*Exercise requirements*.
Taking the entries below, transcribe only the lines starting with the one with "Where should I click to: Click" and going on through the one with "Click the dotted line below 订单已配车", exactly as written, without the pictures.

[Opening Entries supplied section]

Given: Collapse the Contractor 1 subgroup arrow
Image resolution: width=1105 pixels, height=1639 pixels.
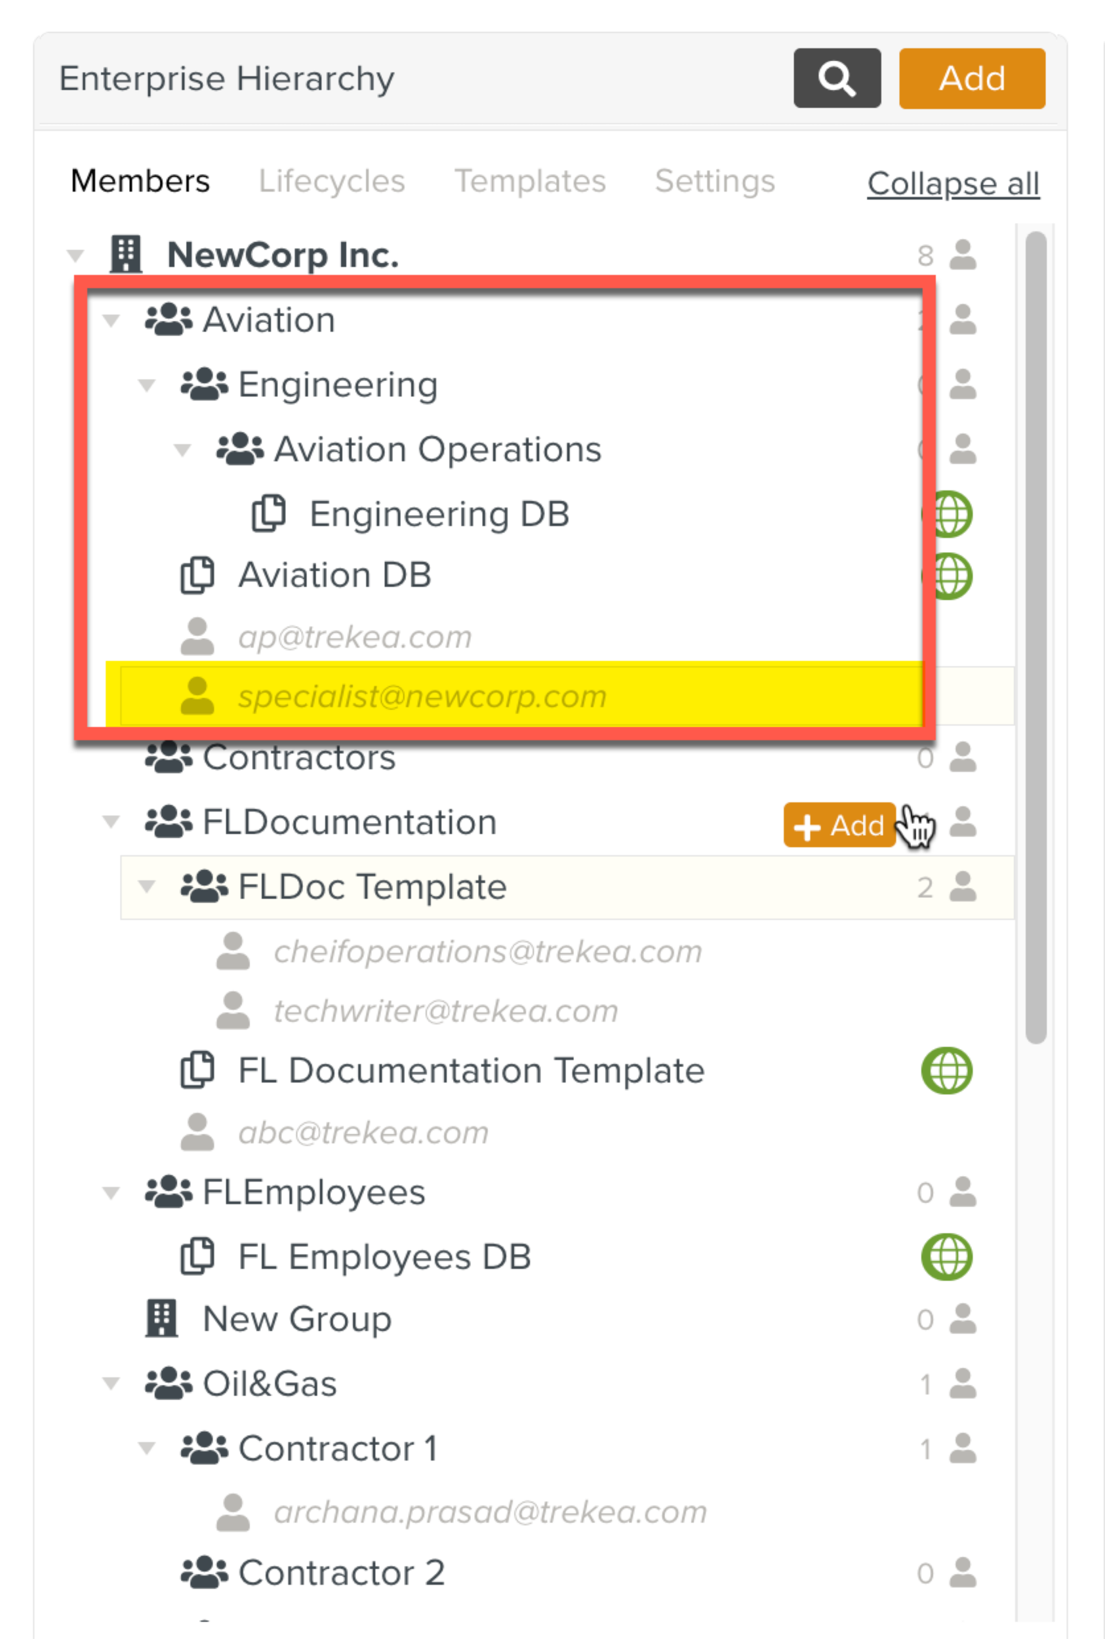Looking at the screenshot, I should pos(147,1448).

[Closing Entries supplied section]
[Opening Entries supplied section]

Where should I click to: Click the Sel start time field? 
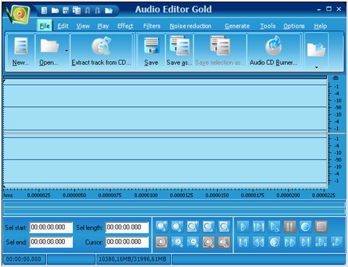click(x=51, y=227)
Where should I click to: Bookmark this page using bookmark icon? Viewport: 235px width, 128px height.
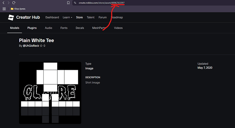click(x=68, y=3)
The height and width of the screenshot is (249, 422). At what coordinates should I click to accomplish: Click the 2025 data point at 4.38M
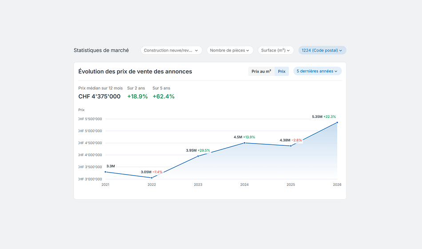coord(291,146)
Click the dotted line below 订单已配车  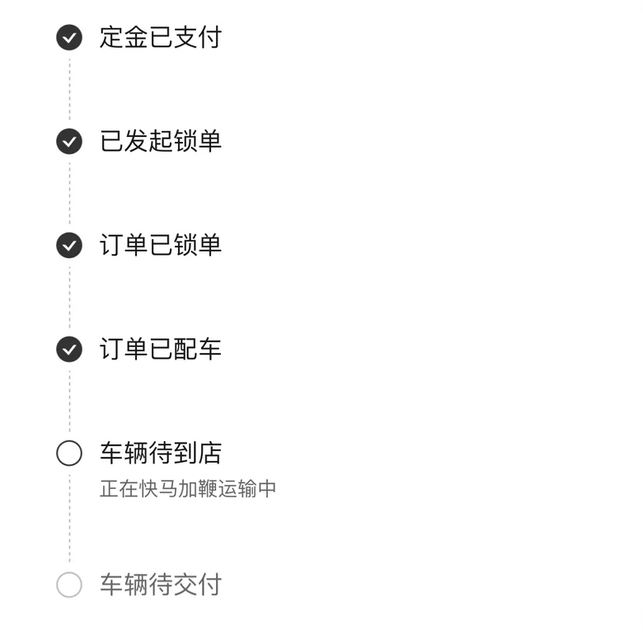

[Closing Entries supplied section]

*Solution to the exercise*.
Where should I click to: Click the Sel start time field? 
click(x=51, y=227)
Where should I click to: Bookmark this page using bookmark icon? Viewport: 235px width, 128px height.
click(x=68, y=3)
The height and width of the screenshot is (249, 422). At what coordinates should I click to accomplish: Click the 2025 data point at 4.38M
coord(291,146)
Click the dotted line below 订单已配车  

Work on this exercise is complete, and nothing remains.